Publication information
- First appearance: Arizona 1880 (1946)
- Created by: Morris

In-story information
- Species: Horse

= Jolly Jumper =

Horse character in Lucky Luke's comics

Jolly Jumper is a horse character in the Franco-Belgian comics series Lucky Luke, created by Belgian artist Morris. Described as "the smartest horse in the west" and able to perform tasks such as chess-playing and tightrope walking, Jolly Jumper accompanies his cowboy in their travels across the Wild West, and delivers frequent quips.

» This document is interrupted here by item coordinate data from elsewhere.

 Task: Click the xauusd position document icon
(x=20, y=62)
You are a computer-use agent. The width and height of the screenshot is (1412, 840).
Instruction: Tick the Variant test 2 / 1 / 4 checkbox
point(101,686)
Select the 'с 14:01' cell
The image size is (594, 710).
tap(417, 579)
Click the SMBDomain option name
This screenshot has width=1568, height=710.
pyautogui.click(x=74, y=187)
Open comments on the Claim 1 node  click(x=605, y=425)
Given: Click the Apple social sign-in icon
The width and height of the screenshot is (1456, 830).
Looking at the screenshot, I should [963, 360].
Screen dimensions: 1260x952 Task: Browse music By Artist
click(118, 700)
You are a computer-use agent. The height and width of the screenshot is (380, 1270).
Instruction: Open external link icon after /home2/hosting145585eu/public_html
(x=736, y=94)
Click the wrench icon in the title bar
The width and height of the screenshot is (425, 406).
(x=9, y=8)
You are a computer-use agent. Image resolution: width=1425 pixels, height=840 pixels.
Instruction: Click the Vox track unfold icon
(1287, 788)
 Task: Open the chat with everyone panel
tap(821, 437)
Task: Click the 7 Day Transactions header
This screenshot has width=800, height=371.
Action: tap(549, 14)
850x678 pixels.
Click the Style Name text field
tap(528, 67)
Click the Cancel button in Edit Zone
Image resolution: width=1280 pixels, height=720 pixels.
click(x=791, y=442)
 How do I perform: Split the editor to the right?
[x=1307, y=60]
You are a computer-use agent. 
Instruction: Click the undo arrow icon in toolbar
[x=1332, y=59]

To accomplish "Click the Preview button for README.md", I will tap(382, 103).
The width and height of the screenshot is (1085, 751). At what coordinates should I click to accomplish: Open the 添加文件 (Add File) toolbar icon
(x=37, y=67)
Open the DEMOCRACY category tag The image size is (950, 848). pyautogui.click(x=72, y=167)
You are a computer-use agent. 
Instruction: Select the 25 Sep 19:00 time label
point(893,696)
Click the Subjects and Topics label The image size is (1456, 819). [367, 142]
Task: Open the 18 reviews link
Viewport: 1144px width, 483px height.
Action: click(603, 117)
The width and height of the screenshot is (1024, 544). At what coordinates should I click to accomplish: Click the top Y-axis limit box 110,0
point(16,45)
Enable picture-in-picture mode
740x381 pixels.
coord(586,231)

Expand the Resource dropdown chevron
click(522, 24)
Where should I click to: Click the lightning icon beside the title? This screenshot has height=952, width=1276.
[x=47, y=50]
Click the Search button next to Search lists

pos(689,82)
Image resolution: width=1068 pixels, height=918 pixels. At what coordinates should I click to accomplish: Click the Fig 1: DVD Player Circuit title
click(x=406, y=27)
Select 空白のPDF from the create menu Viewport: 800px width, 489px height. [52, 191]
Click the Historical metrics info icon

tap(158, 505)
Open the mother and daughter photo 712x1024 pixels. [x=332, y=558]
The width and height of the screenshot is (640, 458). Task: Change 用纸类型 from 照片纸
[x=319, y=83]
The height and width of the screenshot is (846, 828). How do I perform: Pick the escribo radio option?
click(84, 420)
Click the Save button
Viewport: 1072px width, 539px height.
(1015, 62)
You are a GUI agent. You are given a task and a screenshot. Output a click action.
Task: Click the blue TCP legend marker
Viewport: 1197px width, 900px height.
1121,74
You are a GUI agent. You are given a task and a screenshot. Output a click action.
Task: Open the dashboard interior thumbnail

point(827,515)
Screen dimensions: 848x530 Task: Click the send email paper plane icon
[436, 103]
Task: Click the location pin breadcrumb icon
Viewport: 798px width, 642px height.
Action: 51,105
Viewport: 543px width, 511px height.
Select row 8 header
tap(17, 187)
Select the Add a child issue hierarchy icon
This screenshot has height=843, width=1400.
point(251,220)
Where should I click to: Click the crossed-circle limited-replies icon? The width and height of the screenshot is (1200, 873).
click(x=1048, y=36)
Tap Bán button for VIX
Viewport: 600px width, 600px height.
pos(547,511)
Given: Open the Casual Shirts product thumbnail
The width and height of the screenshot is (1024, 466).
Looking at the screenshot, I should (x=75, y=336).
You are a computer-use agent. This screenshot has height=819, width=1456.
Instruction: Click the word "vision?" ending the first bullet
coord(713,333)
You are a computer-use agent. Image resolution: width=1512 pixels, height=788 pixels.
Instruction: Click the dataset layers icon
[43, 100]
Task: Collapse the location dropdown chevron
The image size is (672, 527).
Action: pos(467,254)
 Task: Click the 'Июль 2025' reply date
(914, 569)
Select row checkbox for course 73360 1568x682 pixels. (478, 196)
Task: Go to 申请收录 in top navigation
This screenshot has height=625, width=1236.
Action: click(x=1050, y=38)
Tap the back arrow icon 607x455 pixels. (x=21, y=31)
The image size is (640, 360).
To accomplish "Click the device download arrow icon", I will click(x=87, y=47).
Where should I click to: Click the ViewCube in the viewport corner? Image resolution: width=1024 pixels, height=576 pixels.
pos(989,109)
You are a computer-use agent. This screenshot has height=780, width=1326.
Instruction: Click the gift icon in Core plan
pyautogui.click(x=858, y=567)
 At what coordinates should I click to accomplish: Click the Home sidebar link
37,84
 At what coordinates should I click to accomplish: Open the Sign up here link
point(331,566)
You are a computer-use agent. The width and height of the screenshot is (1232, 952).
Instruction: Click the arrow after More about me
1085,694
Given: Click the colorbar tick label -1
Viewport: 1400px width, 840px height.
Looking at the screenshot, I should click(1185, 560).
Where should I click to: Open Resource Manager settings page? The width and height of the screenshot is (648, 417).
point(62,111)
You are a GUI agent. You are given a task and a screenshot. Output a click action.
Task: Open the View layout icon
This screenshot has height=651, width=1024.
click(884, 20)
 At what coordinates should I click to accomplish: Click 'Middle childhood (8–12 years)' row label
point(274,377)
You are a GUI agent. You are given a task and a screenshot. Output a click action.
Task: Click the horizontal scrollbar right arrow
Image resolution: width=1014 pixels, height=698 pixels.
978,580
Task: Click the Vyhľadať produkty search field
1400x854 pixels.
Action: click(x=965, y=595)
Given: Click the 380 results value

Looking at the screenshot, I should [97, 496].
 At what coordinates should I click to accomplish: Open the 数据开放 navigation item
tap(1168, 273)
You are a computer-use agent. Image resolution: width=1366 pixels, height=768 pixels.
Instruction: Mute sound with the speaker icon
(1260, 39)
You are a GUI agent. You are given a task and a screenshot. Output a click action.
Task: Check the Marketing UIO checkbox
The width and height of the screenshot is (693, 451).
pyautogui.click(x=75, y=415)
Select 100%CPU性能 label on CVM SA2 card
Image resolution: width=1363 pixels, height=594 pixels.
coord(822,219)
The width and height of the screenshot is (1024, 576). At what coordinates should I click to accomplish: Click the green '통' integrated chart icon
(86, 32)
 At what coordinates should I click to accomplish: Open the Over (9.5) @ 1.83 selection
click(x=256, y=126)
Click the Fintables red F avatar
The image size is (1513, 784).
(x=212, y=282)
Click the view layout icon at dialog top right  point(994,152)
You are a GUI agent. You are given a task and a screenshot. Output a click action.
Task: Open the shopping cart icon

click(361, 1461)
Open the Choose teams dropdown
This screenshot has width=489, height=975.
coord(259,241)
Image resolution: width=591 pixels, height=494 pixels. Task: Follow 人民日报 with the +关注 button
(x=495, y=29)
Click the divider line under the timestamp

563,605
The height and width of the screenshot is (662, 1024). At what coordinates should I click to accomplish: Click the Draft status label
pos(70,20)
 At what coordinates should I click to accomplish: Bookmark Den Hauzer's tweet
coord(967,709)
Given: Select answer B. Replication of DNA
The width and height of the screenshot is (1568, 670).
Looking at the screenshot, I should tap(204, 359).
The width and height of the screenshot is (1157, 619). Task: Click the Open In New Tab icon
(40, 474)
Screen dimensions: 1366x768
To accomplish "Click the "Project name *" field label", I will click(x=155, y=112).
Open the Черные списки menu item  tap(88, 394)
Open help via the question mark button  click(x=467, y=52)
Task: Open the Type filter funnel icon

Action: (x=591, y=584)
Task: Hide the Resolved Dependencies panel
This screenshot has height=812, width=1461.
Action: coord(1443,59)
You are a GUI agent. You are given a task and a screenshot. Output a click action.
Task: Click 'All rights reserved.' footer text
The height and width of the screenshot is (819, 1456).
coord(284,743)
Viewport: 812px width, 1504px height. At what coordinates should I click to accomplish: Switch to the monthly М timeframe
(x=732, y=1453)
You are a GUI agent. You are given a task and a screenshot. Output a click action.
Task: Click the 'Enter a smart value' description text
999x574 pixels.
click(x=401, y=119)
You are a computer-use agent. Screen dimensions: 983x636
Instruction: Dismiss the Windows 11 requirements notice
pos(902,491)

Much like Lucky Luke, the English-language alliterating Jolly Jumper is rarely renamed in translated versions. Although in the Greek version of the series, Jolly Jumper is female and is called "Dolly". In the Turkish version the character is called "Düldül".

First appearance of Lucky Luke and Jolly Jumper in Arizona 1880 (1946)

==Publication history==
Jolly Jumper first appeared alongside Lucky Luke in the story Arizona 1880, published in the Almanach issue of the Franco-Belgian comics magazine Spirou on December 7, 1946. In his earlier appearances, he was more like a real horse, which started to change after René Goscinny became the series' main writer.

==Analysis and reception==
The absurdity of the intelligent talking horse Jolly Jumper juxtaposed against the appearances of many real historical figures has been described as contributing to the humor and charm of the comic series.

Nándor Bokor described Jolly Jumper as the "true soulmate" of the main character Lucky Luke.